Text segment →
▬▬▬▬▬▬

Page Out Of The Preference Book

The columnist Clarence Page has an OpEd in today’s Washington Times on “Why Business Likes Diversity.” Let’s look at the reasons.

1. Creating a diversity-friendly workplace helps them recruit from a rapidly diversifying talent pool.

If the talent pool is rapidly diversifying, wouldn’t hiring the best talent lead to a diverse work force without the necessity of discrimination in hiring?

2. It helps them reach out to broader markets.

So if it hurt, it would presumably be O.K. not to hire them. The non-discrimination principle having been discarded as bad for business, according to the new diversity principle it would be legitimate for companies doing business with Arab or Muslim countries to refuse to hire Jews, for companies doing business with Japan to refuse to have women or Jews or blacks or, well, just about anybody in positions of authority. This principle has all of the moral grandeur of a balance sheet.

3. It also helps reduce turnover and other labor costs, which tend to be the biggest expenses in most businesses.

This one sounds like so much hot air. If anything, hiring talented minority workers might increase turnover as they, being much in demand, get hired away by the competition.

4. (My favorite!) Many companies fear their exposure to “disparate impact” lawsuits could only get worse, along with their labor costs, if they have a smaller pool of qualified black and Hispanic college graduates from which to hire and promote.

▬▬▬▬▬▬

Records provided →
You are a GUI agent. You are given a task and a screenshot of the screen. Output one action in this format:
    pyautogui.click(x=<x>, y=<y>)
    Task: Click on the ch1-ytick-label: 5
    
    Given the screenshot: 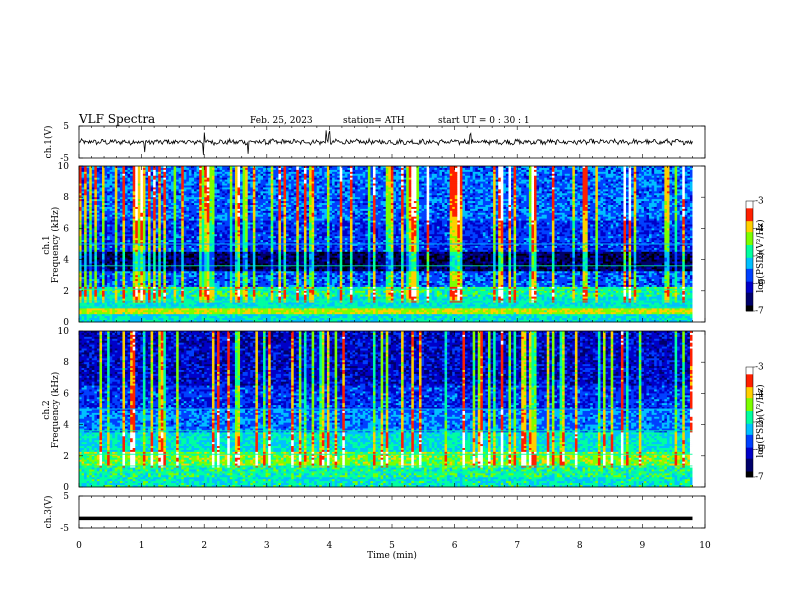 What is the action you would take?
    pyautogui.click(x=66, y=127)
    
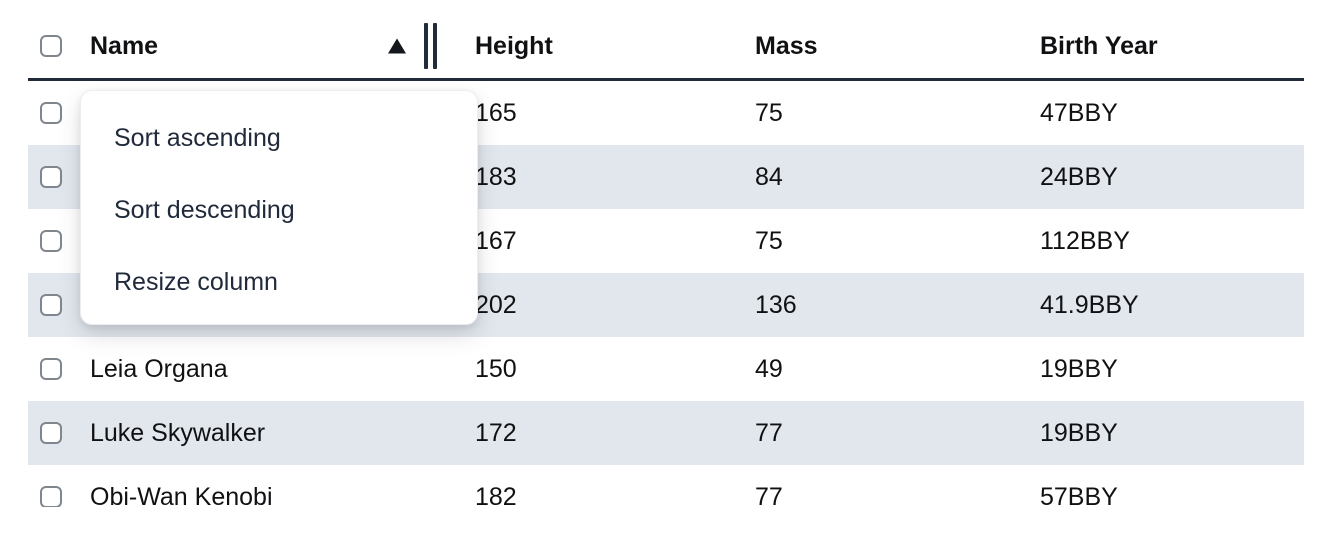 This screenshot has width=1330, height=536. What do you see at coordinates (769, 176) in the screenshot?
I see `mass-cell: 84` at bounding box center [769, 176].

▬▬▬▬▬▬

Check your understanding →
**1.** Print out everything in the diversity post from "If the talent" down to "discrimination in hiring?".
**2.** Using the diversity post, answer these:
(a) In which newspaper did Clarence Page's op-ed appear?
(b) What does the writer say the new diversity principle has all the moral grandeur of?
(c) Which numbered reason is marked "(My favorite!)"?
The records were taken from a different source than the diversity post.

Answers to the tasks →
**1.**
If the talent pool is rapidly diversifying, wouldn’t hiring the best talent lead to a diverse work force without the necessity of discrimination in hiring?

**2.**
(a) The Washington Times
(b) A balance sheet
(c) Reason 4: many companies fear their exposure to "disparate impact" lawsuits could only get worse.